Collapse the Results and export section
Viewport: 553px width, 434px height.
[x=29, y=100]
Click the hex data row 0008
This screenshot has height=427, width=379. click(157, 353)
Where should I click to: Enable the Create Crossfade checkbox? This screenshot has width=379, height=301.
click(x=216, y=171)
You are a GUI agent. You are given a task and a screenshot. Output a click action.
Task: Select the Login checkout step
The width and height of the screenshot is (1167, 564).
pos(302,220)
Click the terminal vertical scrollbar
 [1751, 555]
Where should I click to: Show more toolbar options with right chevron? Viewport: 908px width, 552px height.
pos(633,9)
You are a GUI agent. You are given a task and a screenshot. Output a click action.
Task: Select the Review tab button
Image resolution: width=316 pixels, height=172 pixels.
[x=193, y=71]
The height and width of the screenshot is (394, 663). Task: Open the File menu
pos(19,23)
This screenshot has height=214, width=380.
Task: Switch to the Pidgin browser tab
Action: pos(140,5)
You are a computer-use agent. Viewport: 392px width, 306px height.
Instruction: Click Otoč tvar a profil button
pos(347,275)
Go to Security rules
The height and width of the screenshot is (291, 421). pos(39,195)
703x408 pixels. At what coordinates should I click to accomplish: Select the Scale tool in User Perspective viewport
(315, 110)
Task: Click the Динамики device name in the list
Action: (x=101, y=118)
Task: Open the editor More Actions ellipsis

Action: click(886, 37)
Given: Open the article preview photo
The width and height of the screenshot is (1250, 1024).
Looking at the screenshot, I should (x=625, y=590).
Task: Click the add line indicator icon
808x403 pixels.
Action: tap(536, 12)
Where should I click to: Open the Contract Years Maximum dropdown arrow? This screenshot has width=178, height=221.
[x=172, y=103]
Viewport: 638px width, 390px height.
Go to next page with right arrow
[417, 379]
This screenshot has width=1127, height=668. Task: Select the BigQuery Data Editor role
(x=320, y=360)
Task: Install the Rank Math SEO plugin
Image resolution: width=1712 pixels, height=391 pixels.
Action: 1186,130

+ + + + +

• [Short task]: Reproduce all of the records above verbatim, line for line, without any alteration.

• [Answer to this exercise]:
Collapse the Results and export section
Viewport: 553px width, 434px height.
[x=29, y=100]
Click the hex data row 0008
This screenshot has height=427, width=379. click(157, 353)
Where should I click to: Enable the Create Crossfade checkbox? This screenshot has width=379, height=301.
click(x=216, y=171)
You are a GUI agent. You are given a task and a screenshot. Output a click action.
Task: Select the Login checkout step
The width and height of the screenshot is (1167, 564).
pos(302,220)
Click the terminal vertical scrollbar
 [1751, 555]
Where should I click to: Show more toolbar options with right chevron? Viewport: 908px width, 552px height.
pos(633,9)
You are a GUI agent. You are given a task and a screenshot. Output a click action.
Task: Select the Review tab button
Image resolution: width=316 pixels, height=172 pixels.
[x=193, y=71]
The height and width of the screenshot is (394, 663). Task: Open the File menu
pos(19,23)
This screenshot has height=214, width=380.
Task: Switch to the Pidgin browser tab
Action: pos(140,5)
You are a computer-use agent. Viewport: 392px width, 306px height.
Instruction: Click Otoč tvar a profil button
pos(347,275)
Go to Security rules
The height and width of the screenshot is (291, 421). pos(39,195)
703x408 pixels. At what coordinates should I click to accomplish: Select the Scale tool in User Perspective viewport
(315, 110)
Task: Click the Динамики device name in the list
Action: (x=101, y=118)
Task: Open the editor More Actions ellipsis

Action: click(886, 37)
Given: Open the article preview photo
The width and height of the screenshot is (1250, 1024).
Looking at the screenshot, I should (x=625, y=590).
Task: Click the add line indicator icon
808x403 pixels.
Action: tap(536, 12)
Where should I click to: Open the Contract Years Maximum dropdown arrow? This screenshot has width=178, height=221.
[x=172, y=103]
Viewport: 638px width, 390px height.
Go to next page with right arrow
[417, 379]
This screenshot has width=1127, height=668. Task: Select the BigQuery Data Editor role
(x=320, y=360)
Task: Install the Rank Math SEO plugin
Image resolution: width=1712 pixels, height=391 pixels.
Action: 1186,130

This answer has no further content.